Die erste Frage ist gleich, was genau ist gesundes Essen. Wir verbinden damit meist mit frischen und natürlichen Lebensmitteln selbst zu kochen. Auch die aktuellen Empfehlungen für die Kinderernährung sehen dies so. Die Wirklichkeit sieht jedoch oft anders aus: Der gesellschaftliche Wandel und die Zeitverknappung in den Familien bringen viele Fertigprodukte auf den Tisch: Angefangen vom Früchtejoghurt aus dem Kühlregal bis hin zur Tiefkühlpizza.

Und dann sind da noch die Kinder selbst, die „gesund“ oft mit „schmeckt nicht“ gleichsetzen und überhaupt nicht dazu zu bewegen sind, frische Paprika zu essen, höchstens vielleicht Nudeln mit Tomatensoße, und das auch nur mit den Fingern. Aber Süßes? Jederzeit! Und erst die Ostereier....

 

Das Bevorzugen von Süßem und die Abneigung gegenüber grünem Gemüse und neuen Lebensmitteln sind den Kindern angeboren. Unseren Vorfahren half dies zu überleben und unverträgliche Nahrung zu meiden. Süßes war gleichzusetzen mit vielen, schnellen Kalorien, Grünes konnte potentiell giftig sein. Neue, unbekannte Nahrung wurde nur in kleinsten Bissen probiert.

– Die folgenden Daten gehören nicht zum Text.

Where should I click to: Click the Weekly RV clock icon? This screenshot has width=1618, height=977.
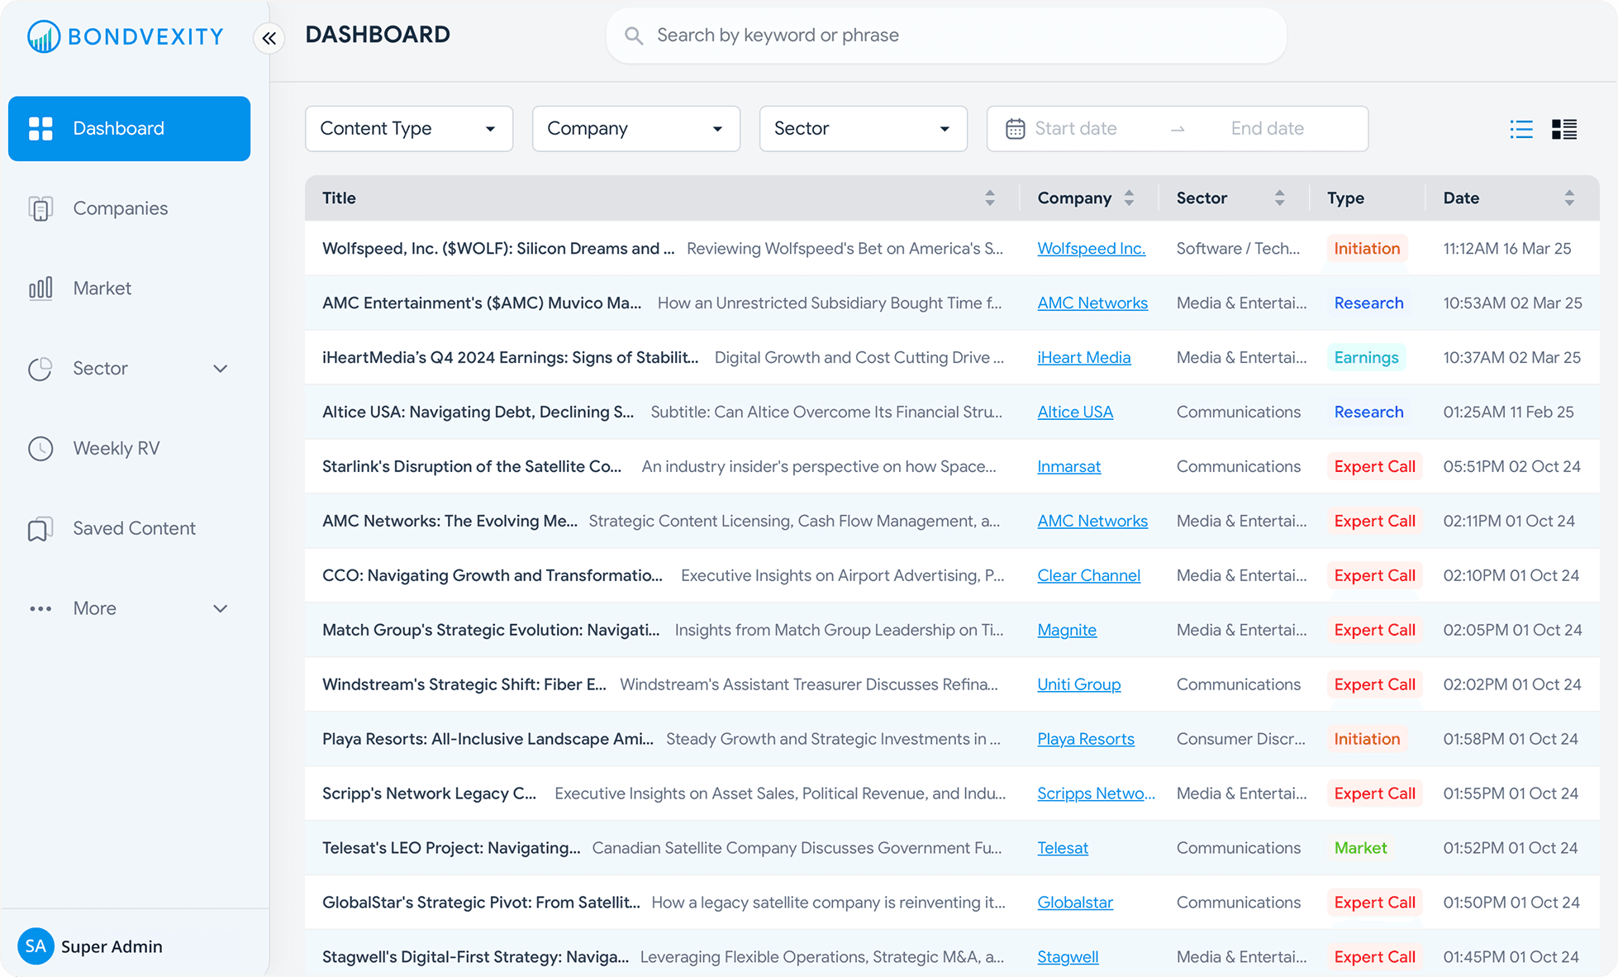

Im Kindergartenalter ist dieses ursprüngliche Essverhalten am stärksten ausgeprägt. Die Kinder beobachten dann immer mehr ihre Ess-Umgebung und ahmen das Essverhalten nach.

 

Nicht vergessen darf man die Bedeutung der Getränke: In Limonade und Cola ist viel Zucker enthalten. Das ist jedem klar. Weniger bekannt ist, dass Apfelsaft etwa die gleiche Menge Energie in Form von Fruchtzucker liefert. Die Nationale Verzehrsstudie II der Bundesregierung sagt uns, dass in Deutschland mehr Kalorien in Form von Säften und Nektaren verzehrt werden als durch Limonaden. Also: Lieber Wasser und ungesüßten Tee anbieten. Auch die Zähne werden es Ihnen danken.

 

Klar ist, dass eine ausgewogene, gesunde Ernährung auch weiterhin die allgemeine Empfehlung für gesundes Wachstum und Entwicklung ist. Dazu gehört auch, dass es den Kinder vorgelebt und in einfachen Worten erklärt wird: Z.B. dass da doch noch die grüne Farbe auf dem Teller fehlt. Denn viele Farben sind gesund. Das weiß auch der Osterhase.